COVID-19 Rising in Florida Again

We have been tracking COVID-19 cases in Florida with cautious optimism ever since the Governor initiated Phase 1 reopening on May 4th.  Daily confirmed cases had been tracking down before that date and leveled off after that date (see figure below).  We had assumed that increased testing accounted for most of the increased cases that shows as the gap between the projected downward blue trend line versus the actual 7-day moving average (solid brown line) after reopening.  Phase 1 reopening appeared to be more or less on track.  However, in recent days the confirmed case count has surged anew to a record high weekly total.

What is causing this resurgence of infections?

  1. Huge crowds on Florida beaches for Memorial Day weekend, 5/23-25 that showed up as new cases beginning 6/3
  2. Hundreds of thousands watching SpaceX launch attempts on 5/27,5/30 without masks and social distancing on the Space Coast that is showing up as new cases now -especially in Orlando
  3. Ongoing protests against racial injustice soon after George Floyd’s death on 5/25 that could show up as increased case counts in coming weeks.
  4. Reopening of Universal Studios on 6/5 and Disney World on 7/11 that could lead to new cases 10 days from now and later this summer (although both nominally adhere to CDC guidelines).
  5. Florida reopening going to Phase 2 on 6/5 (with the exception of Palm Beach, Broward, and Miami-Dade counties) that could result in surges later this month.
  6. The spread of the Pandemic to Latin America in May that led to the recent travel ban from Brazil that should have also been applied to other countries such as Peru, Chile, Mexico, Ecuador, Colombia, etc.  Hundreds of millions of Latin Americans enter Florida each year.

The novel coronavirus can take about 5–14 days to incubate before an infected person starts showing symptoms (if at all) and register as confirmed cases.  So even though case counts stopped declining and started to rise slowly shortly after the May 4th reopening it did not surge until this week.  Moreover, this resurgence in cases is not just confined to the three hot counties of Palm Beach, Broward, and Miami-Dade but is spread throughout Florida.  The figure below shows the daily case count in Orange County that encompasses the city of Orlando.  The same pattern of declining cases in April, mild rise in May, and resurgence in June is observed.  

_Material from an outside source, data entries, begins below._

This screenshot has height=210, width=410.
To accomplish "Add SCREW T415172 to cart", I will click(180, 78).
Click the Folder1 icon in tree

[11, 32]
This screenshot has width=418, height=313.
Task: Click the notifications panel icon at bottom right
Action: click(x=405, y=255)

Governor DeSantis’s move to Phase 2 reopening on June 5th was disappointing especially after he had promised in early May not to reopen further unless the data permitted it.  Clearly, the data shows a resurgence that has not even reflected the full impact of recent massive protests and the reopening of Universal and Disney that are already baked into Florida’s COVID-19 cases for this summer.  DeSantis would have a better chance of relocating the August GOP Convention to Orlando Florida safely if he delayed Phase 2 reopening until testing and contact tracing caught up with the recent surge in COVID-19 infections.